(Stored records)

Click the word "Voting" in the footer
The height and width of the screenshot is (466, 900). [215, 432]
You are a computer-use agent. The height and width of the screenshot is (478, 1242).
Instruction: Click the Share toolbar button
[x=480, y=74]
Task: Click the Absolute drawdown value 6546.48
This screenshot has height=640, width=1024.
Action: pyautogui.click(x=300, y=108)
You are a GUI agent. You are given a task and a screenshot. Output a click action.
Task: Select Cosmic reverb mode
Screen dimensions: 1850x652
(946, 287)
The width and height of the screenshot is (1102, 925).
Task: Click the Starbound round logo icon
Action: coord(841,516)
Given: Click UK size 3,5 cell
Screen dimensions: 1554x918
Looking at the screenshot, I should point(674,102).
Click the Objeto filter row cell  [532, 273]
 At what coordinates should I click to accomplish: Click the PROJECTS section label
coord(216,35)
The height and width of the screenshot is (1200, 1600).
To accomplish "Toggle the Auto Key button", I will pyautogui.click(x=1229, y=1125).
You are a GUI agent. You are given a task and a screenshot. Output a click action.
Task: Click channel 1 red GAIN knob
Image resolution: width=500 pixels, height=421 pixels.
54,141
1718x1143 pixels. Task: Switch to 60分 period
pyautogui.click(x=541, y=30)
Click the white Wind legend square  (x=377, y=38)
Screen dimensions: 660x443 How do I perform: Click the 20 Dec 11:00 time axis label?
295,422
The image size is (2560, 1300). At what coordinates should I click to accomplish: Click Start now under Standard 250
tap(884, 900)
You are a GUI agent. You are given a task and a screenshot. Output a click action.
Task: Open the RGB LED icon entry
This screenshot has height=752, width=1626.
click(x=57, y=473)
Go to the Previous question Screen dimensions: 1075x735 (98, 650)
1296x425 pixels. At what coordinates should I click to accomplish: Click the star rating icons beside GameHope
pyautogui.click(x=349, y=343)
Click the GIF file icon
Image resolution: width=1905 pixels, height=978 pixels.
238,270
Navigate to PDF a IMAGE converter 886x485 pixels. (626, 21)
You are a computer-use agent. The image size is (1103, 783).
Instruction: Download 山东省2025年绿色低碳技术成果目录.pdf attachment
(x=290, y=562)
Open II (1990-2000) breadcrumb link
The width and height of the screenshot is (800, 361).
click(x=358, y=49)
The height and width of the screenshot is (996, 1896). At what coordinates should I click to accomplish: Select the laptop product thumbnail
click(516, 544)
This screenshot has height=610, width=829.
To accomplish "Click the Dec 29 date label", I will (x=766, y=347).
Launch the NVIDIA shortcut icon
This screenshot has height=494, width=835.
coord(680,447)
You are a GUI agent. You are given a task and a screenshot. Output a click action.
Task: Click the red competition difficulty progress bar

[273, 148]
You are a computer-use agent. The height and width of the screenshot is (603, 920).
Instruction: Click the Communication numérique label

◆ Exercise prompt: Find the lines in the records that contain the word "Open", then copy every one of them.

◆ Task output:
Task: Open the RGB LED icon entry
Open II (1990-2000) breadcrumb link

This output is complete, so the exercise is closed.